Patrick O’Donnell (D-Long Beach), California’s 70th-district assemblymember, recently introduced separate bill proposals in February. They are the following:
Introduced Thursday, Feb. 21, Assembly Bill 1014 (AB 1014) would require hospitals to provide a 180-day public notice before closing or eliminating services. Current law only requires a 30-day notice before closing a hospital and 90 days before eliminating emergency services, according to O’Donnell’s office.
“Hospital closures are devastating for communities,” the assemblymember said. “Just last year, Community Hospital of Long Beach closed its doors after abruptly diverting emergency-room patients to other hospitals with little notice to residents. There was very little time to engage the hospital provider on an alternative to closure, and patients ultimately paid the price. There are now longer wait times for services, longer ambulance-travel times and overcrowding at other facilities.”
O’Donnell’s office stated that the assemblymember is continuing to work with the City of Long Beach and stakeholders to reopen Community Hospital of Long Beach. He plans to introduce legislation to extend the hospital’s seismic-compliance deadline should the City finalize an agreement with a new provider.
Zenei Cortez, co-president of the California Nurses Association and a sponsor of the bill, said that, although AB 1014 won’t solve the issue, it is a step in the right direction.

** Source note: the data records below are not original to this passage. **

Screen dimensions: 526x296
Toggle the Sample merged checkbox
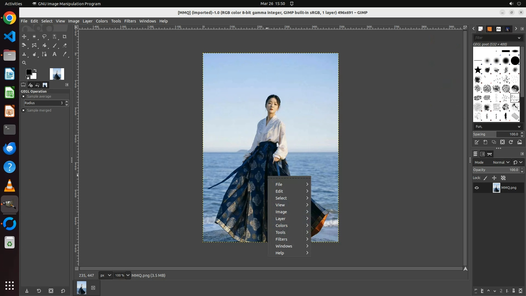(x=24, y=110)
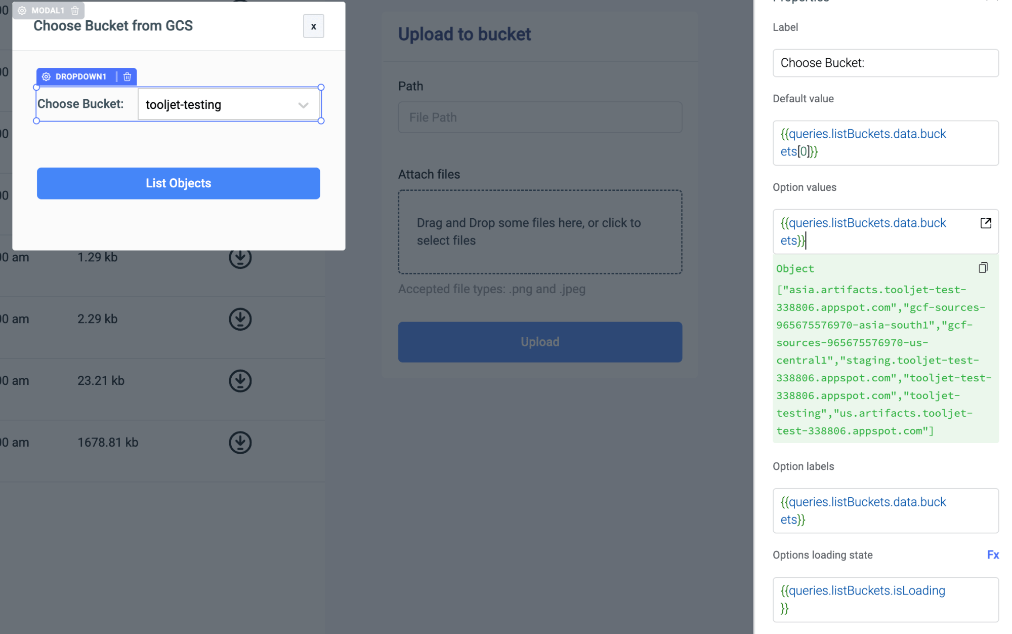The height and width of the screenshot is (634, 1012).
Task: Delete Dropdown1 using its trash icon
Action: 128,76
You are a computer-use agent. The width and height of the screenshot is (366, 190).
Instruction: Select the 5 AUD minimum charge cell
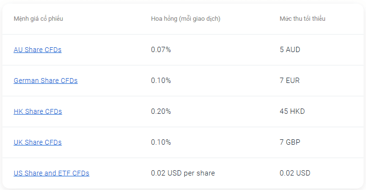(x=290, y=50)
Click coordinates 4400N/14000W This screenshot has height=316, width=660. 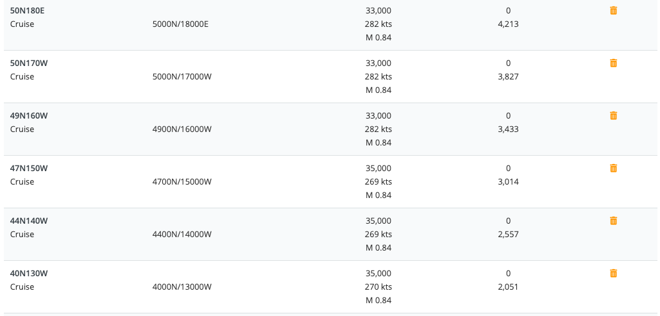click(x=182, y=235)
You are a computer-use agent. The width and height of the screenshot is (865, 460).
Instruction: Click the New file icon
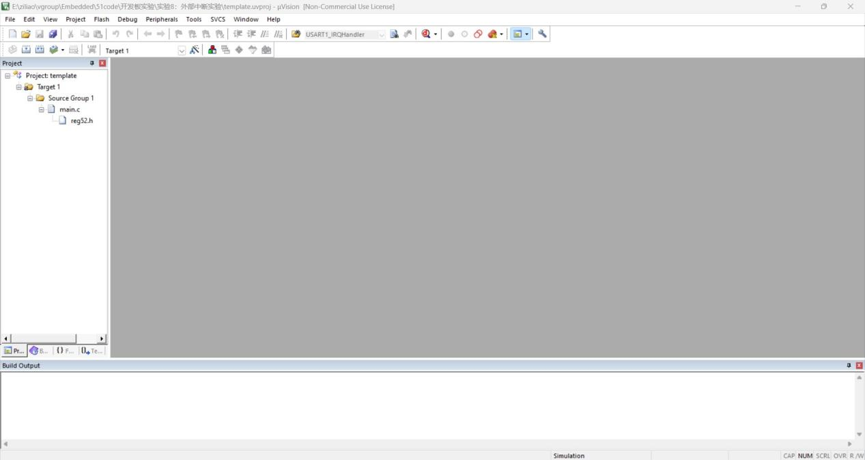click(x=12, y=34)
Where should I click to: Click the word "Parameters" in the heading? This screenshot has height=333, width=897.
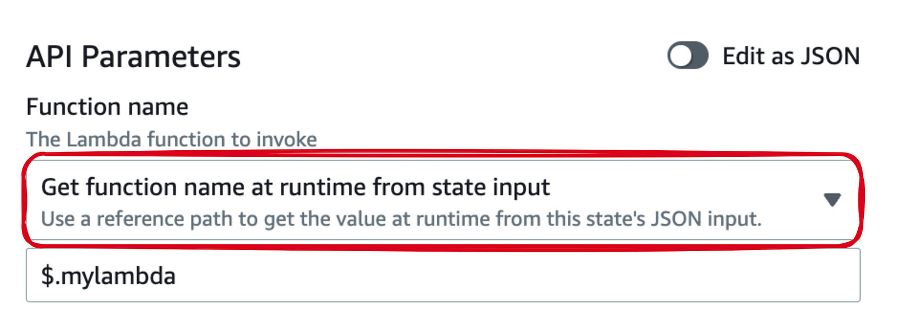pyautogui.click(x=161, y=57)
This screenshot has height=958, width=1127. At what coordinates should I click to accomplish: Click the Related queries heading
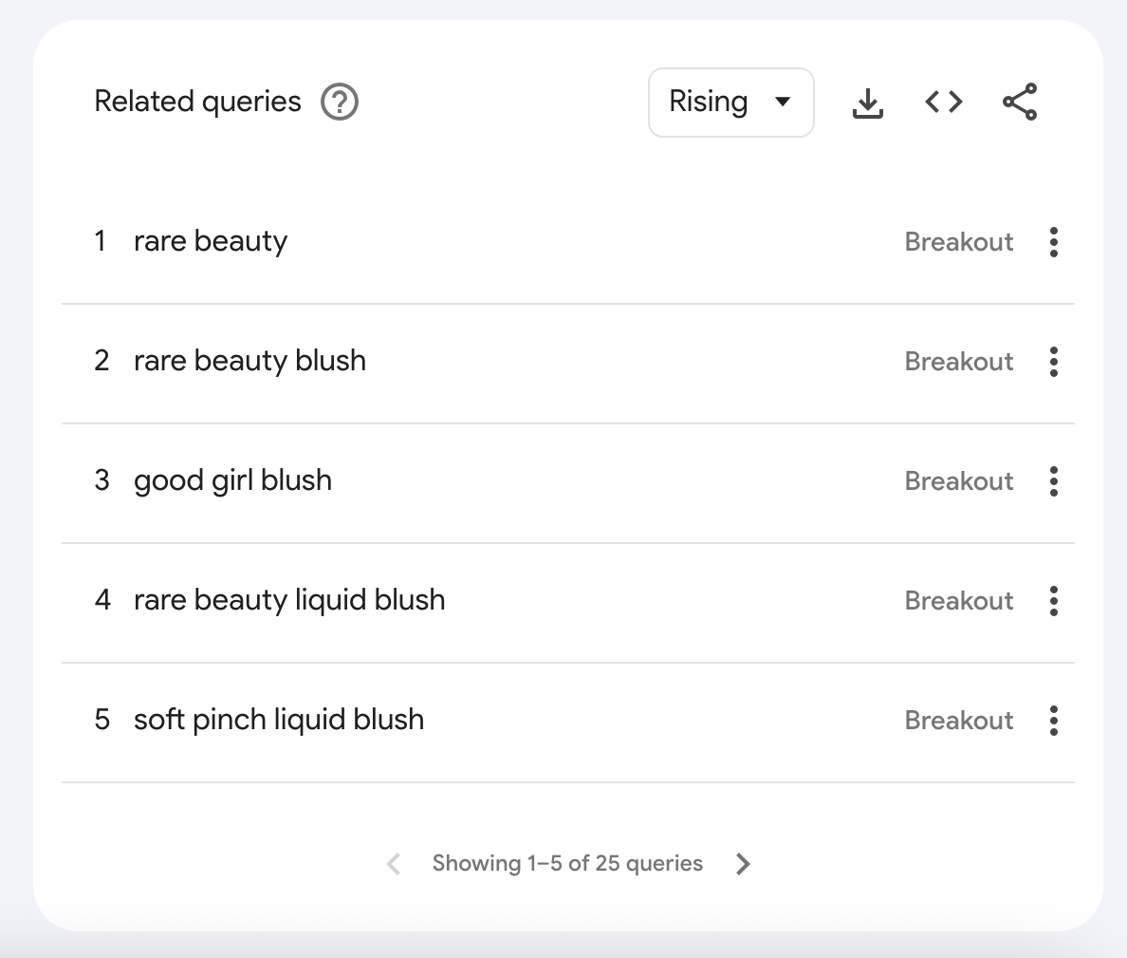(196, 102)
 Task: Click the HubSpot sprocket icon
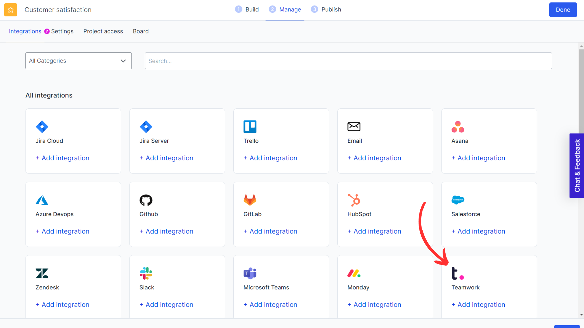click(x=354, y=200)
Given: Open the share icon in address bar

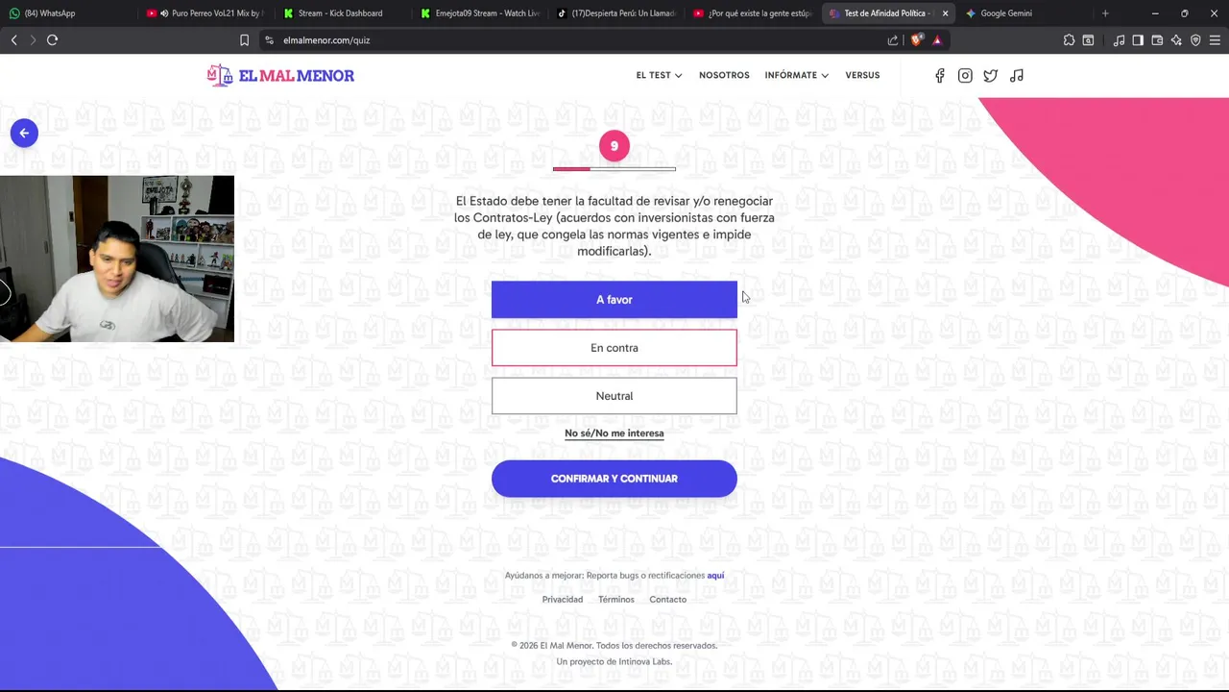Looking at the screenshot, I should click(893, 40).
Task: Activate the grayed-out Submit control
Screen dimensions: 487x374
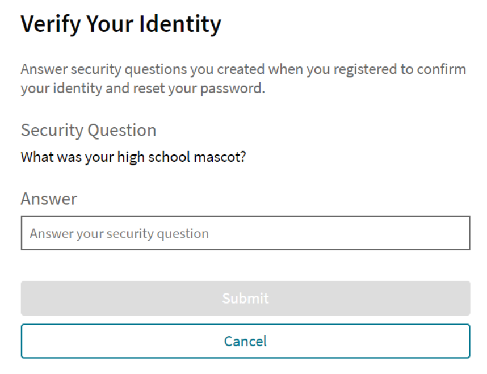Action: click(244, 298)
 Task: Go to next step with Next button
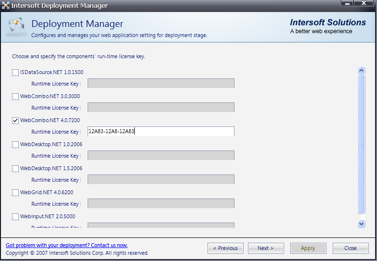pos(266,248)
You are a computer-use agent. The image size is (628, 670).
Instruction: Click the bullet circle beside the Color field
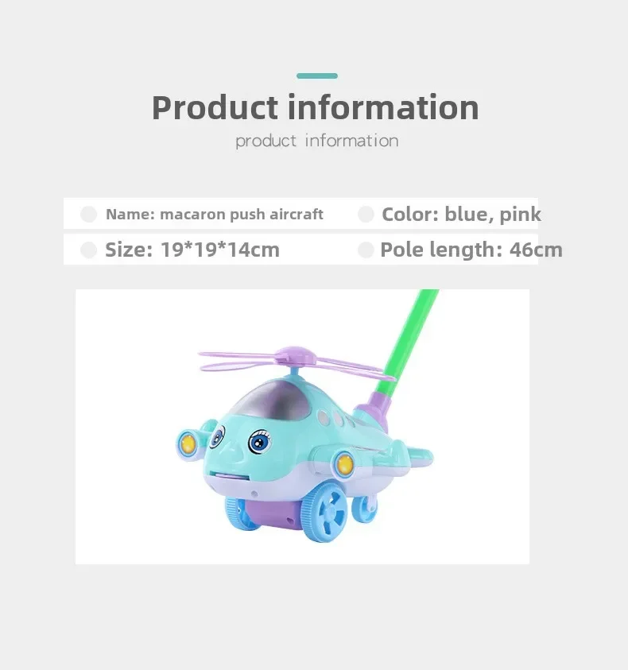pos(366,214)
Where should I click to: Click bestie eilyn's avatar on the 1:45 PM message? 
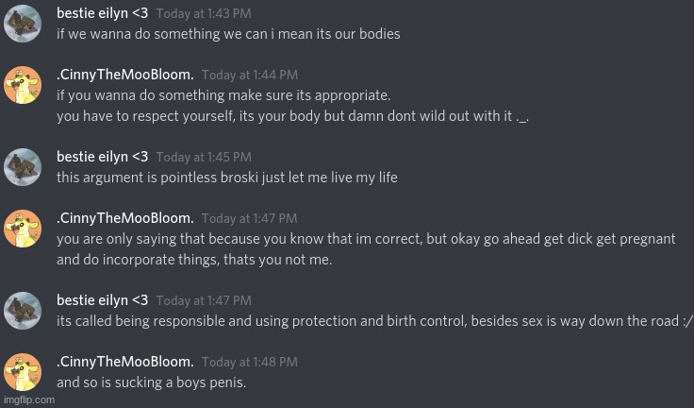(x=23, y=167)
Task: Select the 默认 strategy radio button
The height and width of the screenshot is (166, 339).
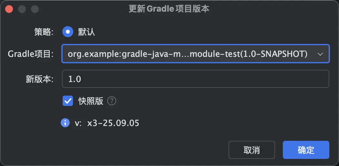Action: [x=68, y=32]
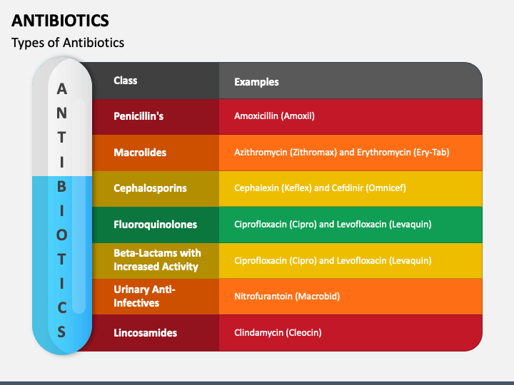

“Every single year, nurses in California have been forced to watch their patients suffer when hospitals close or end essential services,” Cortez said. “These hospitals provide little or no notice to the communities who count on them. This bill will not solve our state’s healthcare crisis or force hospitals to stay open, but it will take the basic step of allowing neighbors, workers and patients time to figure out what they will do in the next emergency now that their local hospital is gone.”
AB 1014 is pending referral to its first policy committee.
On Monday, Feb. 25, O’Donnell introduced Assembly Bill 1303 (AB 1303), which would provide an additional $150 million to K-12 Vocational/Career Technical Education (CTE) programs.
“As a classroom teacher, I have seen firsthand how vocational programs engage students and guide them to success,” said O’Donnell, who is chair of the Assembly Education Committee. “Vocational or career-technical programs prepare our students for lasting careers and strengthen our California workforce.”
AB 1303 builds upon last year’s appropriation of $300 million in ongoing funds to Vocational/CTE programs, O’Donnell’s office stated. If enacted, funding for Vocational/CTE programs will total $450 million. The bill will also align two existing programs under the direction of the California Department of Education to make it easier for school districts to apply for funding and meet accountability requirements.
“We must offer students options,” O’Donnell said. “Not every student will go to college, and not every job requires a college degree. We have a shortage of workers for jobs requiring technical skills. The State needs to increase its efforts to meet those needs.”
The bill awaits referral to its first policy committee.